→ Exercise requirements: Output the lines of the data below from the line containing "Where should I click to: Click the Model" through the line containing "Looking at the screenshot, I should pos(1386,981).", inclusive, reproducing each one without any change.
--- Entries supplied ---
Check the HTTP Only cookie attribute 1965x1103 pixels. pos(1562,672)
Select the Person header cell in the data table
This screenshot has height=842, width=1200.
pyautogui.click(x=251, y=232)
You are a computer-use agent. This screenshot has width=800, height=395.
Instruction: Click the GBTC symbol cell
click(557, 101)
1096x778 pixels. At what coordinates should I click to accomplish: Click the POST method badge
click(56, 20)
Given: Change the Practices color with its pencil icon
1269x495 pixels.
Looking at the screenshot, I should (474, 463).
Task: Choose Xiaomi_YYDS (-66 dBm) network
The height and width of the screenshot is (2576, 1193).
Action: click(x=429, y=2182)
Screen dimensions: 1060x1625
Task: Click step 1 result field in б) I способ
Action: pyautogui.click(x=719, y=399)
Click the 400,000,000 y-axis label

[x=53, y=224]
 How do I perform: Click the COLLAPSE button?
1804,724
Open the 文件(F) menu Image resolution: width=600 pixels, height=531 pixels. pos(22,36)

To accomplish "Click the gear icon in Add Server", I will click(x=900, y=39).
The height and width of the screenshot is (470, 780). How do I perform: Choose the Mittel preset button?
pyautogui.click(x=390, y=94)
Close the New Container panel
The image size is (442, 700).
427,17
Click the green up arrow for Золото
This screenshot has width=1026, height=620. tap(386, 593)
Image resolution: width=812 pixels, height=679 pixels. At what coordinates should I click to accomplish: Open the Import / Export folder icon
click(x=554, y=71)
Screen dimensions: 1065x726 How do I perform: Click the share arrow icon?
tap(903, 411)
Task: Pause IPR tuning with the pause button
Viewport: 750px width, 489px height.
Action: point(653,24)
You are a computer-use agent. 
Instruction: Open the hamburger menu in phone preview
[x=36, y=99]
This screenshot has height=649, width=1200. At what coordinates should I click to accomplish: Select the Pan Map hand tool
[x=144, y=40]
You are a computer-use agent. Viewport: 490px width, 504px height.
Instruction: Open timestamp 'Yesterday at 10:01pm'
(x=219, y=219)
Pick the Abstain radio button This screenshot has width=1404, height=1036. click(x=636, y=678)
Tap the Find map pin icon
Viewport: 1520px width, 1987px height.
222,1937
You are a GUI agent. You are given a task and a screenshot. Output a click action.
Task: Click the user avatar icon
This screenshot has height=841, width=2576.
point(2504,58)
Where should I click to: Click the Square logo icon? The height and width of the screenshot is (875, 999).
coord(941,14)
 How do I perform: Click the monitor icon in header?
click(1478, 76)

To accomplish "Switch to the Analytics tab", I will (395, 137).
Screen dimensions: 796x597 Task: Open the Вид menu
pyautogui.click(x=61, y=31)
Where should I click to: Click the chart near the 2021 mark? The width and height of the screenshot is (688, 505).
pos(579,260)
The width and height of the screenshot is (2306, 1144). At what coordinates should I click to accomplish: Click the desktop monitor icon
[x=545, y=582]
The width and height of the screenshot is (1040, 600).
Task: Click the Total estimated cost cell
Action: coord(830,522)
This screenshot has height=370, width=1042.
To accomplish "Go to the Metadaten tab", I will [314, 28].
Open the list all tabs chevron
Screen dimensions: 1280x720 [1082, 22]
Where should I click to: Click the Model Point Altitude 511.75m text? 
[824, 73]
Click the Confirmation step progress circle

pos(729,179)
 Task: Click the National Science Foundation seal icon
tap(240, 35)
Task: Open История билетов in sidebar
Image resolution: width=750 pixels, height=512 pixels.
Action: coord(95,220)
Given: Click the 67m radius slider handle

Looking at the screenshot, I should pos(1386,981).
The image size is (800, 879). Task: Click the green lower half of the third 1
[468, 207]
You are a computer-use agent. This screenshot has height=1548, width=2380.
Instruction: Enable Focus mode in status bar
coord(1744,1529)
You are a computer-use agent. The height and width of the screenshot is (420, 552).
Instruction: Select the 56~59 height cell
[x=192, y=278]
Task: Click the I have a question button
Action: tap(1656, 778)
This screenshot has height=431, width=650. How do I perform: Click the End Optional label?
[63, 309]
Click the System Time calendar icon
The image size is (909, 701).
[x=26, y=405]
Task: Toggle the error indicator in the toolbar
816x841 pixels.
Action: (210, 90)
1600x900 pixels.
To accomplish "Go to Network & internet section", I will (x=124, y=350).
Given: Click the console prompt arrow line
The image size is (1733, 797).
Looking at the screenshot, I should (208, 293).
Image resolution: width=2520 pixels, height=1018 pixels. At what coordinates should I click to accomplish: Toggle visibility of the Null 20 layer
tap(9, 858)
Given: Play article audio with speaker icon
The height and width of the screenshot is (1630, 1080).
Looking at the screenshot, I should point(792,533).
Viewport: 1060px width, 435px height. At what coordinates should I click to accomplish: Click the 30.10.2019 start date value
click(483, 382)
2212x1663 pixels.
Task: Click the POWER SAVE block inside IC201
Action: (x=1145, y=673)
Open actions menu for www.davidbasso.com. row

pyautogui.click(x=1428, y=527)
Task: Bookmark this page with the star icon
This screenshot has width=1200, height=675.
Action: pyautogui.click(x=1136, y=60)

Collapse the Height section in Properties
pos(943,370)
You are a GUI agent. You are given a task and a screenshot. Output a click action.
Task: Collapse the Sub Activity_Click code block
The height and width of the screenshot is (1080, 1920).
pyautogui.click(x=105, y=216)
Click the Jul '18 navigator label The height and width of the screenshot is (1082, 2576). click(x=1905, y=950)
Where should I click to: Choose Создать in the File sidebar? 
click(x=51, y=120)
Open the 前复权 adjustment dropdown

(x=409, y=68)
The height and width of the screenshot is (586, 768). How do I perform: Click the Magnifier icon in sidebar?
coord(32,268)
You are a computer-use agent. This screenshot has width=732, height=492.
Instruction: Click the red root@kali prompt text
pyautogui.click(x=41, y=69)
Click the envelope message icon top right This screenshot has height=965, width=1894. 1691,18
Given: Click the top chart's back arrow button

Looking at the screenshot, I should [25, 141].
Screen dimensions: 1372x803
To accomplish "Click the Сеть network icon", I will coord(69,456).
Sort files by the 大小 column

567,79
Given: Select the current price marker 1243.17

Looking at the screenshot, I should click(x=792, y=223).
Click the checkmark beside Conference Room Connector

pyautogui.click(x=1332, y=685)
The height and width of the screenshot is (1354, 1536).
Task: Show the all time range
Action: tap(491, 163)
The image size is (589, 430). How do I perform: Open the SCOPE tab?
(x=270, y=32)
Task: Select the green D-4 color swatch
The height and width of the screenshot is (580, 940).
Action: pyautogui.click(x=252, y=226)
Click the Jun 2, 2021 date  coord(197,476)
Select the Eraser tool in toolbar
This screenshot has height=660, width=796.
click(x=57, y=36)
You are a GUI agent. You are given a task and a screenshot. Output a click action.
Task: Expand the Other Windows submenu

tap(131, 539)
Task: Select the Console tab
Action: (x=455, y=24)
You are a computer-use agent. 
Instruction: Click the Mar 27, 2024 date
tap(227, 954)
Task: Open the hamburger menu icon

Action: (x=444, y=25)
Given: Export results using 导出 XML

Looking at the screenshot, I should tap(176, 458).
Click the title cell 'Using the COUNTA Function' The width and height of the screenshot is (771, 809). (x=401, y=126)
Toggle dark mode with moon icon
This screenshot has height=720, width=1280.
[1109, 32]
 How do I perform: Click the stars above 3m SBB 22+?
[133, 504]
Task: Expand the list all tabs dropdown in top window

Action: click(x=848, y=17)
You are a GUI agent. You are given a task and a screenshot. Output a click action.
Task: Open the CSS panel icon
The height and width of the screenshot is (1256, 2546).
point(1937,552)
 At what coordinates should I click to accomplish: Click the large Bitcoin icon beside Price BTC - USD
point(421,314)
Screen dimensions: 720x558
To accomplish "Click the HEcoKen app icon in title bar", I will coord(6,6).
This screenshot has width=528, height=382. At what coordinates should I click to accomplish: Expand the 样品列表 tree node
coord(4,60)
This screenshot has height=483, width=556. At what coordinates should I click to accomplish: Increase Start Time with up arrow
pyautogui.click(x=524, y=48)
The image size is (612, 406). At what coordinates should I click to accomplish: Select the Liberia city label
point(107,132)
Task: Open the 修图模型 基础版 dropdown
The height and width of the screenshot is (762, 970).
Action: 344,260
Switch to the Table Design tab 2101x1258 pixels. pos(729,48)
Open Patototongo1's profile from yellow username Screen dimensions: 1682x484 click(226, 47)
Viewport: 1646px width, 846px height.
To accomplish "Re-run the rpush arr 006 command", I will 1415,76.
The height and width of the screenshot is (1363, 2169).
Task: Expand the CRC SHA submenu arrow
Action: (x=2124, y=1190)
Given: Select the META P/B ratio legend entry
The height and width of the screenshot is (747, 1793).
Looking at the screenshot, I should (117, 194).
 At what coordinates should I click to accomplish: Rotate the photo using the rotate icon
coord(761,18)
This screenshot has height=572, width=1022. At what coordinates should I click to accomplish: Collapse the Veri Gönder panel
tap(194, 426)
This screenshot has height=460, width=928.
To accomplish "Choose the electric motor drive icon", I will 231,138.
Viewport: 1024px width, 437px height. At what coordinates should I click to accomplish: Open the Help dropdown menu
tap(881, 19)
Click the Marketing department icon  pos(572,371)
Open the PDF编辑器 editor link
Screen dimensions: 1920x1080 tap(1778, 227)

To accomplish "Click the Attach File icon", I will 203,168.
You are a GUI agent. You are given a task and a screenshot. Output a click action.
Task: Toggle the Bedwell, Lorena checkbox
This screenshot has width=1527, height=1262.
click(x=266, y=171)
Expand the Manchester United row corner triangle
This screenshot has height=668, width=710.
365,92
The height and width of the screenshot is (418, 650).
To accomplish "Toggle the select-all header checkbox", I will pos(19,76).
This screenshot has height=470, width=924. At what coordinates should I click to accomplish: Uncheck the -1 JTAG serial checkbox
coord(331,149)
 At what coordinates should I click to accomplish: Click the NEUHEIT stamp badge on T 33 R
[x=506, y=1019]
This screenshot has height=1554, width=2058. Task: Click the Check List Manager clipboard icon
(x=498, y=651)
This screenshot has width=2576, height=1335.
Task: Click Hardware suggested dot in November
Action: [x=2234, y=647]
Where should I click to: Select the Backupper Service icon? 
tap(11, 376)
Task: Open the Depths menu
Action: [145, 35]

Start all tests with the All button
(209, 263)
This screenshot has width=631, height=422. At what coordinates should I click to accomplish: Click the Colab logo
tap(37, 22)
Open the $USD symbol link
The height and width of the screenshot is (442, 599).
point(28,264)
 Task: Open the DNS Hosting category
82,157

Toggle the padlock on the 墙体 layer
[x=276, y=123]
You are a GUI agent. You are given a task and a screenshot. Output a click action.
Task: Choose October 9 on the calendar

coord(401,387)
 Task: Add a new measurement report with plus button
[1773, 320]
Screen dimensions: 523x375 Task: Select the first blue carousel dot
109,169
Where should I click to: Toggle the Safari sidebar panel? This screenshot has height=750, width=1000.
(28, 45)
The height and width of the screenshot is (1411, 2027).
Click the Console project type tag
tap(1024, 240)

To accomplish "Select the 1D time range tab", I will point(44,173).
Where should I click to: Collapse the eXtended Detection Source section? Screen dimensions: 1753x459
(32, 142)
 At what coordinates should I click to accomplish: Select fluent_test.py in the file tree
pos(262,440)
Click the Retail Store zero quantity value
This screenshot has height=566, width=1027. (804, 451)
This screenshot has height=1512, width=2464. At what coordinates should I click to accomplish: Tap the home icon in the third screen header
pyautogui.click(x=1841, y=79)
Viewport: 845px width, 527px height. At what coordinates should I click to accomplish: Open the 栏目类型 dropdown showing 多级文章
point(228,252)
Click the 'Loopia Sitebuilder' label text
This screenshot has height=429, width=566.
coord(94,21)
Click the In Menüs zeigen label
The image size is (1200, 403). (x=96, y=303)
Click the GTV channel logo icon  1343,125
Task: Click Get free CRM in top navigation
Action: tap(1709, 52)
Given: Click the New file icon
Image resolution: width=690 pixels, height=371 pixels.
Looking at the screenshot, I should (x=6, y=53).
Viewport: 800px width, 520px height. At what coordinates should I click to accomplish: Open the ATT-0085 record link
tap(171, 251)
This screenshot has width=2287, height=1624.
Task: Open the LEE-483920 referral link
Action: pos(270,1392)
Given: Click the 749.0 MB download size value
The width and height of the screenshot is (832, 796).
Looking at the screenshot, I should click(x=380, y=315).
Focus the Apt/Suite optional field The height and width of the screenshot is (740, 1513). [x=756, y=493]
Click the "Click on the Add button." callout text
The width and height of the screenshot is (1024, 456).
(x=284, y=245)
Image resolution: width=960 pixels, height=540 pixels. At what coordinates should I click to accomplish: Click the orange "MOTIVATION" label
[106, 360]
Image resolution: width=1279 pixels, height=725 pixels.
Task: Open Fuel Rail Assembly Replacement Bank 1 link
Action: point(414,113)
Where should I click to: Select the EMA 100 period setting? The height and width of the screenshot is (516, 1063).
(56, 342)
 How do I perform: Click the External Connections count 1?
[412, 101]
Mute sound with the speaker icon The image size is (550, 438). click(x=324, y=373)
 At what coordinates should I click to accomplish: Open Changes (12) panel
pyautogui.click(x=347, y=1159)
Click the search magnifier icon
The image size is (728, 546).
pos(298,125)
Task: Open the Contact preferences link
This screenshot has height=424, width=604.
---
→ Reply to the exercise:
Where should I click to: Click the Model Point Altitude 511.75m text? 
[824, 73]
Click the Confirmation step progress circle

pos(729,179)
 Task: Click the National Science Foundation seal icon
tap(240, 35)
Task: Open История билетов in sidebar
Image resolution: width=750 pixels, height=512 pixels.
Action: coord(95,220)
Given: Click the 67m radius slider handle

Looking at the screenshot, I should pos(1386,981).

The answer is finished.